Having just bought a home here in the great state of California, I find myself wondering if the same sort of thing doesn’t go on here. I haven’t heard that it does; I just find myself wondering.
Property taxes in California are calculated based on the sales price—initial property taxes are 1% of the sales price, and the taxes can only rise 2% every year thereafter. (Yes, Proposition 13, and no, we won’t get into how it’s a complete windfall for corporations and everyone else gets screwed.) So if you buy a house for $100,000, your initial taxes will be $1,000 a year. (You will also be very popular, because I am willing to bet there isn’t a house in the entire state for under $300,000.)

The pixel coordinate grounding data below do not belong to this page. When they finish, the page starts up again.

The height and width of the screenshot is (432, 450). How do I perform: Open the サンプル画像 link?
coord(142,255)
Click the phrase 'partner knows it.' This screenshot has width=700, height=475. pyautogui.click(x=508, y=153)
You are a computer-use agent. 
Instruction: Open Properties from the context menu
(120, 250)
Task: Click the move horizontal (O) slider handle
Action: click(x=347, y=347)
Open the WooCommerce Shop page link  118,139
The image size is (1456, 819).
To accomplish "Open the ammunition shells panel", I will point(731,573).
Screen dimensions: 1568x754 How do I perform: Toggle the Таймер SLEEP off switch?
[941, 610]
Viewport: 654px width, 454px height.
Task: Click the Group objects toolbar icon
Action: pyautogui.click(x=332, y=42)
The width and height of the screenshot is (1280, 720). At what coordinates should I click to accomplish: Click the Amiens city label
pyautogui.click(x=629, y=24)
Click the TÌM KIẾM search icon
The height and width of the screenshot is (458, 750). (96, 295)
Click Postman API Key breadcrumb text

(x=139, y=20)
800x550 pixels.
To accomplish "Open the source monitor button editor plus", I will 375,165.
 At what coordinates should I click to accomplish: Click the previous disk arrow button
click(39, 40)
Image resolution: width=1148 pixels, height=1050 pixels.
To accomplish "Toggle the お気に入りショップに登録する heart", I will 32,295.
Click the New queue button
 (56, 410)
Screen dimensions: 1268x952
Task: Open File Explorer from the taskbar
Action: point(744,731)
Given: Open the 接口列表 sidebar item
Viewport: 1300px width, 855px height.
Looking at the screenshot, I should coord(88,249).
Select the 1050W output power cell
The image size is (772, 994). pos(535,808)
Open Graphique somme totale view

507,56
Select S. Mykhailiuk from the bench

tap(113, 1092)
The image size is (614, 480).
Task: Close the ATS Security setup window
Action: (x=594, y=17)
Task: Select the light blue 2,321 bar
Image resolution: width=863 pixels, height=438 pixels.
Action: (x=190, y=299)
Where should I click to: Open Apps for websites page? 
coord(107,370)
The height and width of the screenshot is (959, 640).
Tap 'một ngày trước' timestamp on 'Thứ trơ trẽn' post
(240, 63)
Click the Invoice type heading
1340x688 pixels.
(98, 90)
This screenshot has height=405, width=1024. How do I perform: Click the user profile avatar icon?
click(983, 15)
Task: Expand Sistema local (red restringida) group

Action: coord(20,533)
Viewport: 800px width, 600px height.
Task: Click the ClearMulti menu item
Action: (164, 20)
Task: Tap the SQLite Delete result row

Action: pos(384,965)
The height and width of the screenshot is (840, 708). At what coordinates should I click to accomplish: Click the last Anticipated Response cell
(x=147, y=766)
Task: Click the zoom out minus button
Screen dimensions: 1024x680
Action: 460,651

But if I say my initial purchase price was $50,000, and I pay you $50,000 under the table, then my property taxes are only $500 to start with.
When you start adding lots of zeroes to all of these prices, you can see why people might want to do this.
Other than the fact that it’s illegal—and in today’s climate, ripping the entire state of California off for billions of dollars doesn’t even rate probation, let alone jail time—why aren’t people doing this with home sales? Or are they and I totally missed out?